What this exercise asks:
1. In the hardlinks thread, what space is used when a hard link is added?
2. In the hardlinks thread, rewrite the quoted paragraph beginning "A hard link is a directory entry for a file" as a bulleted list that keeps its main facts.
3. Reproduce the passage of the hardlinks thread starting at "1. look at the" and ending at "by the data.".

Selection:
— BEGIN —

Hardlinks

R

Ron

Question for a hardlink guru: Does a hardlink actually occupy the same disk
space as the file to which it is linked, as appears to be the case in
Windows Explorer? If not, how does one identify which entries in Explorer
are actually hardlinks? If so, why would one use a hardlink as opposed to
simply copying the original file?

Background: In an attempt to save some disk space, I created hardlinks to
some large (audio sample) library files. I used FUSTILY Hardlink Create in
Win XP Home SPA. But the links appear in Explorer to have been allocated
the same space as the original files. I've read what I can find about
hardlinks, but nowhere found a definitive way to have Explorer identify
which entries are hardlinks, or even an assertion that a hardlink does NOT
require the same amount of disk space as the original file.

Thx for any help. -Ron
 
L

Lem

Ron said:
Question for a hardlink guru: Does a hardlink actually occupy the same
disk space as the file to which it is linked, as appears to be the case
in Windows Explorer? If not, how does one identify which entries in
Explorer are actually hardlinks? If so, why would one use a hardlink as
opposed to simply copying the original file?

Background: In an attempt to save some disk space, I created hardlinks
to some large (audio sample) library files. I used FUSTILY Hardlink
Create in Win XP Home SPA. But the links appear in Explorer to have
been allocated the same space as the original files. I've read what I
can find about hardlinks, but nowhere found a definitive way to have
Explorer identify which entries are hardlinks, or even an assertion that
a hardlink does NOT require the same amount of disk space as the
original file.

Thx for any help. -Ron

A hardlink is simply a pointer to the data:

"A hard link is a directory entry for a file. Every file can be
considered to have at least one hard link. On NTFS volumes, each file
can have multiple hard links, and thus a single file can appear in many
directories (or even in the same directory with different names).
Because all of the links reference the same file, programs can open any
of the links and modify the file. A file is deleted from the file system
only after all links to it have been deleted. After you create a hard
link, programs can use it like any other file name."
http://www.microsoft.com/resources/.../proddocs/en-us/fsutil_hardlink.mspx?mfr=true

See also http://en.wikipedia.org/wiki/Hard_links#Example

Why would you think that giving a file a second name saves any space?

Try this:

1. look at the total space used on the drive
2. create a hard link to some large file on the drive
3. look at the total space used on the drive -- it should be almost the
same as in step 1.

The space used by adding the hard link is the space occupied by the
directory entry, not the space occupied by the data.
 
R

Ron

Remarks below
A hardlink is simply a pointer to the data:
So I understand.
"A hard link is a directory entry for a file. Every file can be considered
to have at least one hard link. On NTFS volumes, each file can have
multiple hard links, and thus a single file can appear in many directories
(or even in the same directory with different names). Because all of the
links reference the same file, programs can open any of the links and
modify the file. A file is deleted from the file system only after all
links to it have been deleted. After you create a hard link, programs can
use it like any other file name."
http://www.microsoft.com/resources/.../proddocs/en-us/fsutil_hardlink.mspx?mfr=true

See also http://en.wikipedia.org/wiki/Hard_links#Example
Yes, thanks, I had read those links.
Why would you think that giving a file a second name saves any space?

— END —

Records provided:
— BEGIN —

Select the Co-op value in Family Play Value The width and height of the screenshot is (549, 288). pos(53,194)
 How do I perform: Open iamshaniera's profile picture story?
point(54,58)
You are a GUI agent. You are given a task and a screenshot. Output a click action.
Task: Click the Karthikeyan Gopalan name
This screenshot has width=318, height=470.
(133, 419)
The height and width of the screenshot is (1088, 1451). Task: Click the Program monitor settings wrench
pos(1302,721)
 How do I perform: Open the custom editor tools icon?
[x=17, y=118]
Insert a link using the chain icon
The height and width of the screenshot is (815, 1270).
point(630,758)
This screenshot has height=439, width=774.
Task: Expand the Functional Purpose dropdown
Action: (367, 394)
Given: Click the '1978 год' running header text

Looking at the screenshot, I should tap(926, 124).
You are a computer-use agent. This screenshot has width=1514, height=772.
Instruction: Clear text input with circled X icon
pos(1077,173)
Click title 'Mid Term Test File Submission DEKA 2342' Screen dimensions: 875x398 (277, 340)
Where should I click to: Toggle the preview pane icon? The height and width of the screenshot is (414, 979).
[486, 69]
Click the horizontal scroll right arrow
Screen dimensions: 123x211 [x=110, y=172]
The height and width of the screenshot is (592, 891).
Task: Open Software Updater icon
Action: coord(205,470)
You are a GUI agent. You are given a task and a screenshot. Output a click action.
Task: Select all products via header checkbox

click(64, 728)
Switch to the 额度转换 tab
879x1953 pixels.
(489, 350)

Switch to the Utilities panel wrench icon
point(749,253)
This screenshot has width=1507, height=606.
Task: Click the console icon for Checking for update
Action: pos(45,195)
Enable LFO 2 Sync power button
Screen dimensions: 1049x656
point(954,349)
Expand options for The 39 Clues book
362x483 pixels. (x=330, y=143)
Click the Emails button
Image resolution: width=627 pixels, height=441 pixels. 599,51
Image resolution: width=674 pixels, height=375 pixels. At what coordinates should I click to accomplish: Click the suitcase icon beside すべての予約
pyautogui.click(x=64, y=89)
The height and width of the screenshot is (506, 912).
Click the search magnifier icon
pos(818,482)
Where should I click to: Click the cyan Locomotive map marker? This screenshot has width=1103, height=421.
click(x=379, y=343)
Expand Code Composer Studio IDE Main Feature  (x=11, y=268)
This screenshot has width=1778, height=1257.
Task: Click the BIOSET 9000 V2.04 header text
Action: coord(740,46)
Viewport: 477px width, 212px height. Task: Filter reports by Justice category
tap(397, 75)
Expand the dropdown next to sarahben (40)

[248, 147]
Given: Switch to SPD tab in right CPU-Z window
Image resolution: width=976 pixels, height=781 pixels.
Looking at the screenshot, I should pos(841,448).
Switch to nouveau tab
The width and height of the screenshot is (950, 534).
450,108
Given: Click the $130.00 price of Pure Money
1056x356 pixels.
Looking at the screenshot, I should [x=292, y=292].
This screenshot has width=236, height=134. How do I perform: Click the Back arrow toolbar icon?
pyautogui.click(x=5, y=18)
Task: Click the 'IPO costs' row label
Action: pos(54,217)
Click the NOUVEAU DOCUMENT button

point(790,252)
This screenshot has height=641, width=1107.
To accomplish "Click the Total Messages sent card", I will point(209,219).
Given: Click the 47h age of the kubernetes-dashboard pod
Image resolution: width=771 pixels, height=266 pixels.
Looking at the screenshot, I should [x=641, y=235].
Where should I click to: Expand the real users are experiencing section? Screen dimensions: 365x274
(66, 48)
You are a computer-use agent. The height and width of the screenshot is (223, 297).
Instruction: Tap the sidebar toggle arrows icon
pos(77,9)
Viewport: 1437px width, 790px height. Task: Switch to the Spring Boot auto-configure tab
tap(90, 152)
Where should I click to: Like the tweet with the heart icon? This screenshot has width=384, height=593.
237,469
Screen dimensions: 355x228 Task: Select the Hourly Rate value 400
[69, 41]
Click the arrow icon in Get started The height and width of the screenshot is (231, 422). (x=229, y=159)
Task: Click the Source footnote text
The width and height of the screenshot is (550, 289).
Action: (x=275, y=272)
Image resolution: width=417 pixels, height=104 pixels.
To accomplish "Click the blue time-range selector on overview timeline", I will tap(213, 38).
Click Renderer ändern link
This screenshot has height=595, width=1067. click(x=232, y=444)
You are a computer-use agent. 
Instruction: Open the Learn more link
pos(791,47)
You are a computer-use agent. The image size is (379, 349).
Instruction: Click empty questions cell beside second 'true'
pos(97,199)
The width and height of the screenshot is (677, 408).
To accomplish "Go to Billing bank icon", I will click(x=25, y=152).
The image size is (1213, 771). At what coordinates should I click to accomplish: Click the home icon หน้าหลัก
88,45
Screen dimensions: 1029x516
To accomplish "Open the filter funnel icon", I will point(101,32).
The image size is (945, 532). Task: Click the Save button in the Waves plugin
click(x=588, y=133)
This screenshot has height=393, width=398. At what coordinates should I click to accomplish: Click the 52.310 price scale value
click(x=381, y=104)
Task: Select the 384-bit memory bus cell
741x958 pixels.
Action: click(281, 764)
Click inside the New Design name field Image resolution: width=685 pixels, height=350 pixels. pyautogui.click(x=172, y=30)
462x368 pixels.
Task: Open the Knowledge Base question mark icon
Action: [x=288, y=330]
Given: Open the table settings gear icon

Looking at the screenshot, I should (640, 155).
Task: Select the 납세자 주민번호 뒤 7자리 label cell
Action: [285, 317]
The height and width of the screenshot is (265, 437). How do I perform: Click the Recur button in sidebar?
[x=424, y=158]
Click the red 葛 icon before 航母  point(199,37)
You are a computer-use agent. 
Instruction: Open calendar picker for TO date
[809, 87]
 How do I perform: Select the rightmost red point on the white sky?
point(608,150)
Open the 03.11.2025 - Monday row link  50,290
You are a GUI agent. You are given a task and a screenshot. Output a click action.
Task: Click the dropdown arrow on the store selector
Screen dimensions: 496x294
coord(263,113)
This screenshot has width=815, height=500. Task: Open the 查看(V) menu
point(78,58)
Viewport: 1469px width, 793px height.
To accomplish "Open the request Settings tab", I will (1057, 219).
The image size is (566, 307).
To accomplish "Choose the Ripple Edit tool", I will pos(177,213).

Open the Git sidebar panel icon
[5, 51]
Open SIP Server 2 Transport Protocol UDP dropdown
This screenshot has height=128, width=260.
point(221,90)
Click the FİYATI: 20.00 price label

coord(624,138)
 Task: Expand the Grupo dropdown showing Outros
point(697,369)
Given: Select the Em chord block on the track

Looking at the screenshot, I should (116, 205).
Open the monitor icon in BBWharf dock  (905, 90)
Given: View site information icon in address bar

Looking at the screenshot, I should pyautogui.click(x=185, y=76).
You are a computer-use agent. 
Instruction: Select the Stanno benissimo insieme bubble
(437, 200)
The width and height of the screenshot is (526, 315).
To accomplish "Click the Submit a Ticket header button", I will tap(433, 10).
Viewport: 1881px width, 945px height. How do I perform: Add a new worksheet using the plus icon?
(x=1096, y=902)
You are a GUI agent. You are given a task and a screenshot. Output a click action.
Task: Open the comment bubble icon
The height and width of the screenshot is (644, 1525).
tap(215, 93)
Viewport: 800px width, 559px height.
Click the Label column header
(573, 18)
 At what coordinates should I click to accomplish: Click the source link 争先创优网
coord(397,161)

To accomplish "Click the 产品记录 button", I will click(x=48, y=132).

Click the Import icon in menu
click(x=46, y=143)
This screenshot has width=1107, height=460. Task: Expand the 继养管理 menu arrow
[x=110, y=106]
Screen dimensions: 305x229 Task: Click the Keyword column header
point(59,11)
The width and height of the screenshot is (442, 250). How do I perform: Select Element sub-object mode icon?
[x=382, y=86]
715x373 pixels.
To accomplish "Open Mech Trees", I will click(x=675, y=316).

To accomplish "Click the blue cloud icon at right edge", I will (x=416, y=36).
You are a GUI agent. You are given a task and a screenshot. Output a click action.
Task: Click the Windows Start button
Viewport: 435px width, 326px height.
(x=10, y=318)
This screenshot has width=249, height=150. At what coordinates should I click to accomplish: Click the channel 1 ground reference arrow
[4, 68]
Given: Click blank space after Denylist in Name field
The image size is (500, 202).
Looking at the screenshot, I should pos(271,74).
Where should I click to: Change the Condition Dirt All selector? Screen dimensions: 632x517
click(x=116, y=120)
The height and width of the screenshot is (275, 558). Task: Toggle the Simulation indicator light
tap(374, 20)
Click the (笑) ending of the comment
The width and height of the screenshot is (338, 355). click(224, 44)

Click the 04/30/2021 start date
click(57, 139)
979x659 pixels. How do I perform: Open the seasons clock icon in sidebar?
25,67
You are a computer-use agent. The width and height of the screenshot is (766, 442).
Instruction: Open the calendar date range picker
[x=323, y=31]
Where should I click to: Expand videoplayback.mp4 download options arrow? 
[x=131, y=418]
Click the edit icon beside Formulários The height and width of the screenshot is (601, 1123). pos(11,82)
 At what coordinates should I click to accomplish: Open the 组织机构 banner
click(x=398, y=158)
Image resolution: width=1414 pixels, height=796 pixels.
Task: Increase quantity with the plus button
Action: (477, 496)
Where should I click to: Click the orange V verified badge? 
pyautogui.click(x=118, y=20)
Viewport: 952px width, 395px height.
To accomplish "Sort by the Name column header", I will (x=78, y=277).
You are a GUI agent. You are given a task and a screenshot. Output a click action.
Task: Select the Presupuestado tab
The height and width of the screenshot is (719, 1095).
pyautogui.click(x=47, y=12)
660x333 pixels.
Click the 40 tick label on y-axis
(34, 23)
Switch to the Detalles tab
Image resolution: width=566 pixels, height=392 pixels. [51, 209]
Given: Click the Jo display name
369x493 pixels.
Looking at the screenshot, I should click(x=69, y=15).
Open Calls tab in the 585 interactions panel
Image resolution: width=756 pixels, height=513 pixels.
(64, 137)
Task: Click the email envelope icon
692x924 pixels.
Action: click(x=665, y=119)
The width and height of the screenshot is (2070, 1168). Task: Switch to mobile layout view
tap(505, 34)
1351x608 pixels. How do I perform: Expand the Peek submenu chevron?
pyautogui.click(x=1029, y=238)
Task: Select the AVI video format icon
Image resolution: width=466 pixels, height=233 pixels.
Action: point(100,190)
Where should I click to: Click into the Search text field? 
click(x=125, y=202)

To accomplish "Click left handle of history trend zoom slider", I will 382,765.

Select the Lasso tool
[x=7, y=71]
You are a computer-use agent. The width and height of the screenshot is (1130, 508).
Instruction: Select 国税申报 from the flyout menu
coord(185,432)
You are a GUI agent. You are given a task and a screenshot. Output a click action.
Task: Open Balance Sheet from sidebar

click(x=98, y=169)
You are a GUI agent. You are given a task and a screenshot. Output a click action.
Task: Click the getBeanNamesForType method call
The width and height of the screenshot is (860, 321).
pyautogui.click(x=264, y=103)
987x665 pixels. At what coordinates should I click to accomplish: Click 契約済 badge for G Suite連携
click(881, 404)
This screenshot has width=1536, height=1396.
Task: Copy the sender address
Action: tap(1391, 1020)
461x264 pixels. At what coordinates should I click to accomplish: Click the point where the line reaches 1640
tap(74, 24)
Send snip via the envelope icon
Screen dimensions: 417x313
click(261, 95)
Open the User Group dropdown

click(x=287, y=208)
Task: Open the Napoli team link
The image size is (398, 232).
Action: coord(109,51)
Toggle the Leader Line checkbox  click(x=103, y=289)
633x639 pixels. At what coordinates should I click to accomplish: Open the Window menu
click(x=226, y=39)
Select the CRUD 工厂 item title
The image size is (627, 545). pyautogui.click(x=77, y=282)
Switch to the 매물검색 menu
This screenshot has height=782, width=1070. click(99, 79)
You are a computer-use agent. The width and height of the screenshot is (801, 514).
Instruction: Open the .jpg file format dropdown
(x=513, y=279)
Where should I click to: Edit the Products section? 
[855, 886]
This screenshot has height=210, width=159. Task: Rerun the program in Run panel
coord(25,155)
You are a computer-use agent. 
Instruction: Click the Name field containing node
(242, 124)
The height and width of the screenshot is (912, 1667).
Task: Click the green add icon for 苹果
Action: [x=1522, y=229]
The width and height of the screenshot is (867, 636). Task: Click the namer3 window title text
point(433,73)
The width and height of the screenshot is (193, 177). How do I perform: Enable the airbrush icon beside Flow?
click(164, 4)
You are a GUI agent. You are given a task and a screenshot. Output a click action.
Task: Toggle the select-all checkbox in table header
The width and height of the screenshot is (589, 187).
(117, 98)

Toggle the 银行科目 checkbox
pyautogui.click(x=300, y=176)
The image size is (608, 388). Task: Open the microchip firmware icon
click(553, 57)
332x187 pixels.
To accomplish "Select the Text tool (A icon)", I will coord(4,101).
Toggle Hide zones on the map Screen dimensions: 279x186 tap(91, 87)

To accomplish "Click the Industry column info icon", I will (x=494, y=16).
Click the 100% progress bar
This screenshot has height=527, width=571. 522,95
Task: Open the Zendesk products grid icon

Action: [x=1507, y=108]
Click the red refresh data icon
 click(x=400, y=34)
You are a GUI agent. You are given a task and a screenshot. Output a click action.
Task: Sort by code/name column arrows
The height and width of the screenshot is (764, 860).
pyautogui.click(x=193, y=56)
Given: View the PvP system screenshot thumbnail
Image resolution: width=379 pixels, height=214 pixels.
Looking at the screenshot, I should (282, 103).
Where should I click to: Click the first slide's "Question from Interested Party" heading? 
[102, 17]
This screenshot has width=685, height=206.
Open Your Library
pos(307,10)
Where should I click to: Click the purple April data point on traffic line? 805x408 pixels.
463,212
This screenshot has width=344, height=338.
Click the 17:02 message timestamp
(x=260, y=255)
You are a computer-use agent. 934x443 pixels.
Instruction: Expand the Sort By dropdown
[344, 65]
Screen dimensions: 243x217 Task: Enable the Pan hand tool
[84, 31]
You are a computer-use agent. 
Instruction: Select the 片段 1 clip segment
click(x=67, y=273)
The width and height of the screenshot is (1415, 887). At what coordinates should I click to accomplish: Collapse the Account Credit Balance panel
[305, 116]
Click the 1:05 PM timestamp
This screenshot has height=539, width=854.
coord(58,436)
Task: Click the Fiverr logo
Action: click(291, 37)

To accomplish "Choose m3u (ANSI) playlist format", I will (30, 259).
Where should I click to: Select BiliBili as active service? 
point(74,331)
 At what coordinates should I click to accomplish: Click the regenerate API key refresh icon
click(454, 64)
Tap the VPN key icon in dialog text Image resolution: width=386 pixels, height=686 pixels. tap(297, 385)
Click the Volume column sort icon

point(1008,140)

— END —

Full solutions:
1. The space occupied by the directory entry, not the space occupied by the data.

2.
- A hard link is a directory entry for a file, and every file has at least one.
- On NTFS volumes, a file can have multiple hard links. It can therefore appear in many directories, or in the same directory under different names.
- All links reference the same file, so programs can open any link and modify the file.
- A file is deleted from the file system only after all of its links are deleted.
- Once a hard link is created, programs can use it like any other file name.

3.
1. look at the total space used on the drive
2. create a hard link to some large file on the drive
3. look at the total space used on the drive -- it should be almost the
same as in step 1.

The space used by adding the hard link is the space occupied by the
directory entry, not the space occupied by the data.